Kepala Pusat Penerangan Hukum (Kapuspenkum) Kejagung RI, Harli Siregar, mengonfirmasi penetapan Heru Hanindyo sebagai tersangka TPPU dan langkah pemblokiran aset. "Selain menetapkan yang bersangkutan sebagai tersangka, penyidik juga telah melakukan berbagai kegiatan pemblokiran terhadap beberapa aset," ujarnya kepada awak media pada Selasa (29/4/2025).
Detail mengenai jenis dan nilai aset yang diblokir belum diungkapkan secara rinci oleh Kejagung. Harli menjelaskan bahwa penyidik masih terus melakukan penelusuran dan pemblokiran aset lainnya yang mungkin terkait dengan kasus ini.
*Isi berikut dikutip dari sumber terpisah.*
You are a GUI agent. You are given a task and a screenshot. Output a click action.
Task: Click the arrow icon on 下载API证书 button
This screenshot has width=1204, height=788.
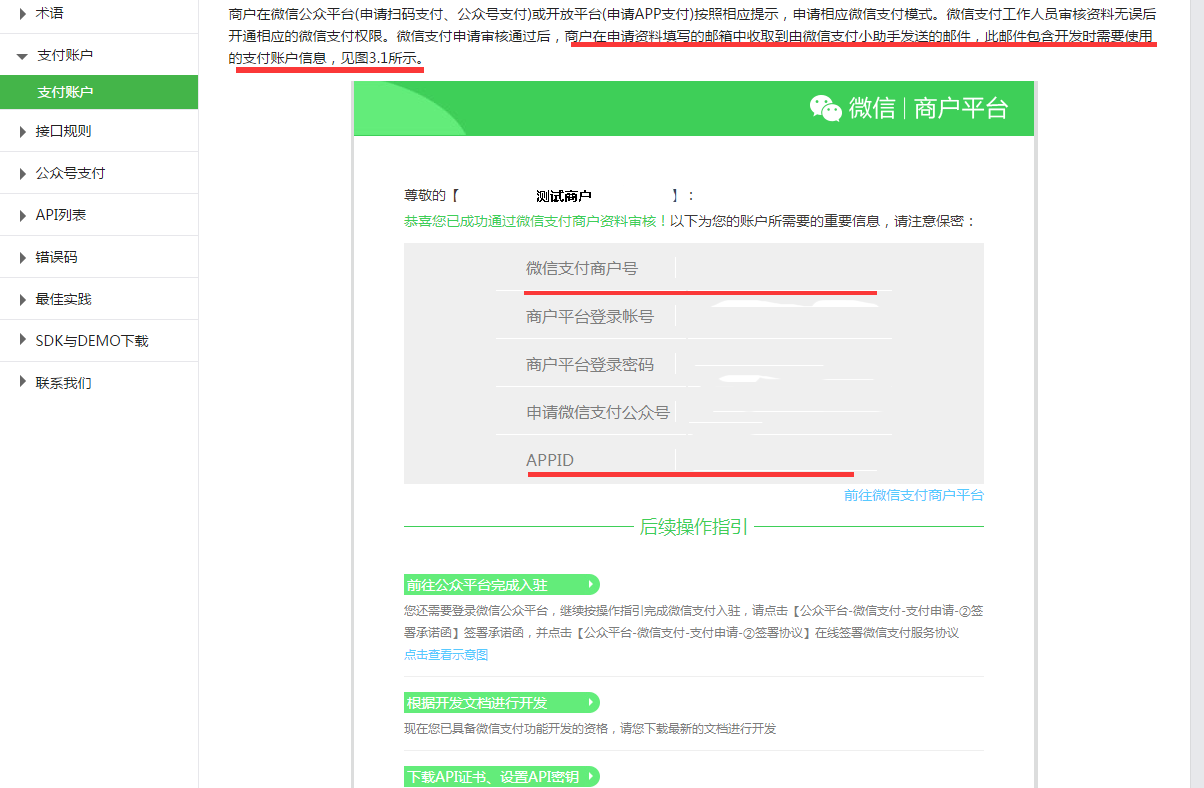click(591, 777)
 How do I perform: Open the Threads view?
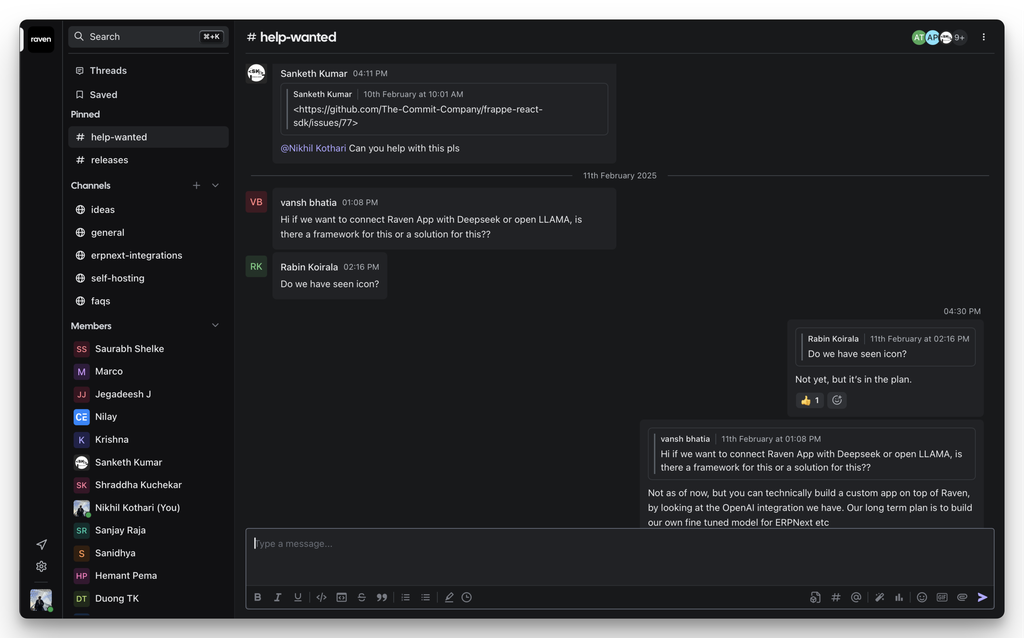(106, 70)
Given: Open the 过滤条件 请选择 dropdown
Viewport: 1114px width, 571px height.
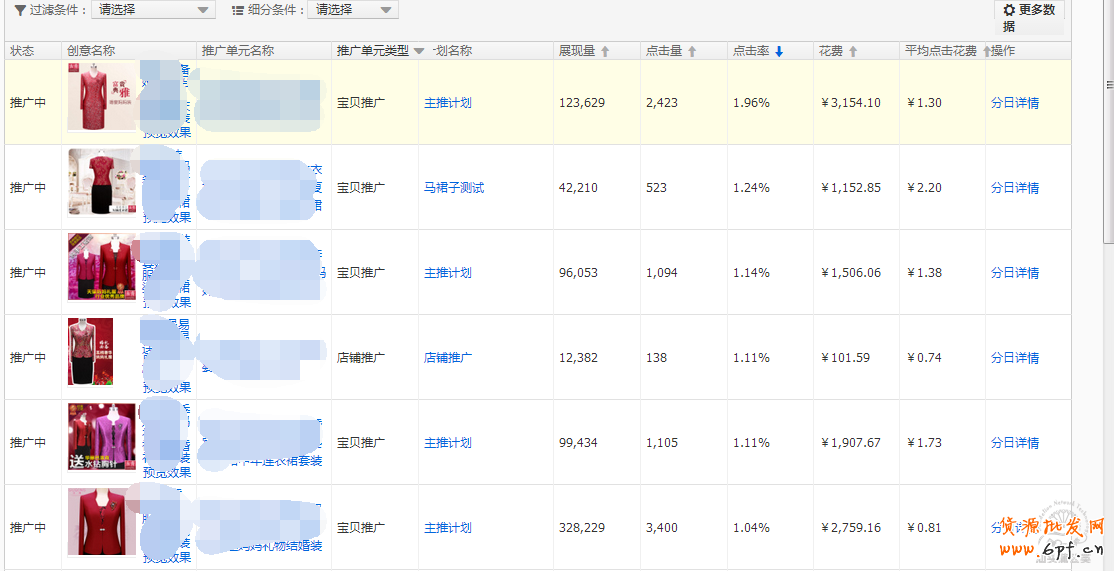Looking at the screenshot, I should (x=153, y=10).
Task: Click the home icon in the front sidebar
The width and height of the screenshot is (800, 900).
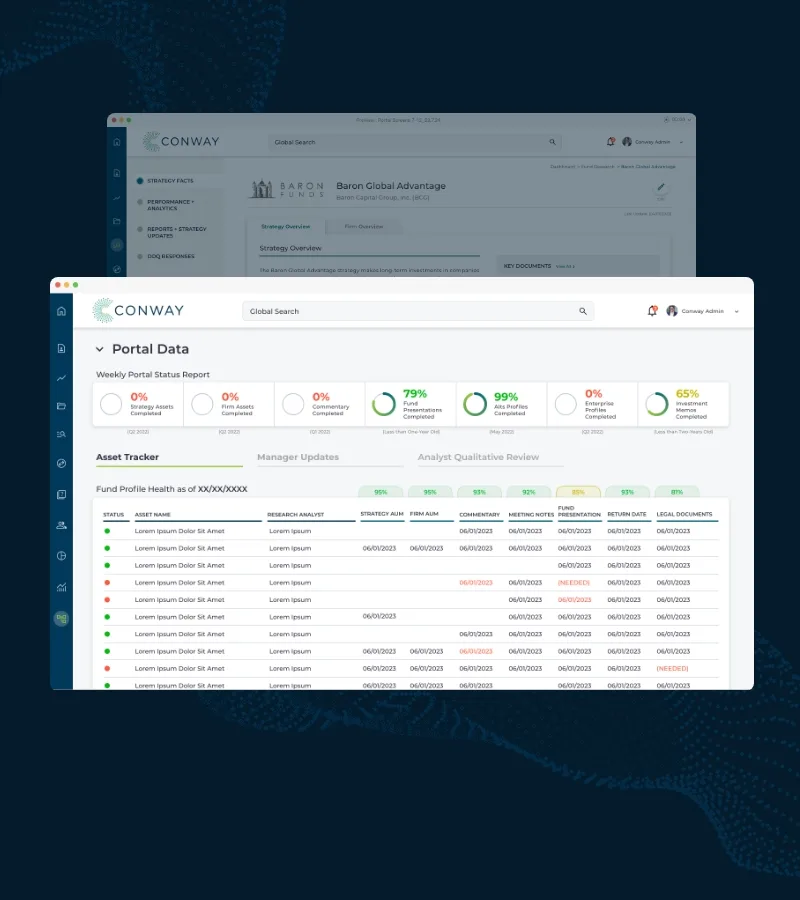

Informasi lebih lanjut akan disampaikan kepada publik setelah proses tersebut selesai.
Penetapan Heru Hanindyo sebagai tersangka TPPU merupakan tindak lanjut dari penetapan dirinya sebagai tersangka kasus suap dan gratifikasi terkait penanganan perkara tewasnya Dini Sera Afrianti, di mana ia menjadi hakim anggota dalam perkara tersebut. Sebelumnya, Heru Hanindyo divonis bebas Ronald Tannur dalam kasus tersebut.
Menurut keterangan Kapuspenkum Kejagung pada Senin (28/4), penetapan tersangka TPPU terhadap Heru Hanindyo telah dilakukan sejak tanggal 10 April 2025. Ia dijerat dengan Pasal 3 atau Pasal 4 Undang-Undang Nomor 8 Tahun 2010 tentang Tindak Pidana Pencucian Uang (TPPU). Tindak pidana asal dalam kasus ini adalah dugaan korupsi berupa suap dan/atau gratifikasi yang terjadi dalam rentang waktu 2020 hingga 2024.
Dalam kasus suap dan gratifikasi, Heru Hanindyo dituntut hukuman 12 tahun penjara oleh Jaksa Penuntut Umum. Jaksa meyakini bahwa Heru terbukti bersalah menerima suap terkait vonis bebas terhadap Ronald Tannur. Selain hukuman penjara, Heru juga dituntut membayar denda sebesar Rp 750 juta, dengan ketentuan apabila tidak dibayar akan diganti dengan pidana badan selama 6 bulan.
Jaksa Penuntut Umum mendakwa Heru Hanindyo melanggar Pasal 6 ayat 2 dan Pasal 12B juncto Pasal 18 UU Tipikor juncto Pasal 55 ayat 1 ke-1 KUHP.
Selain Heru Hanindyo, Kejagung juga menetapkan mantan pejabat Mahkamah Agung (MA), Zarof Ricar, sebagai tersangka dalam kasus dugaan TPPU. Penetapan tersangka terhadap Zarof Ricar juga dilakukan sejak 10 April 2025, berdasarkan surat perintah penyidikan nomor 06 tahun 2025.
"Penyidik juga telah menetapkan ZR sebagai tersangka dalam TPPU dalam dugaan tindak pidana pencucian uang," tegas Harli kepada wartawan di kantor Kejaksaan Agung, Jakarta Selatan, Senin (28/4). Kasus ini menunjukkan komitmen Kejagung dalam memberantas korupsi dan tindak pidana pencucian uang di semua lini, termasuk di lingkungan peradilan.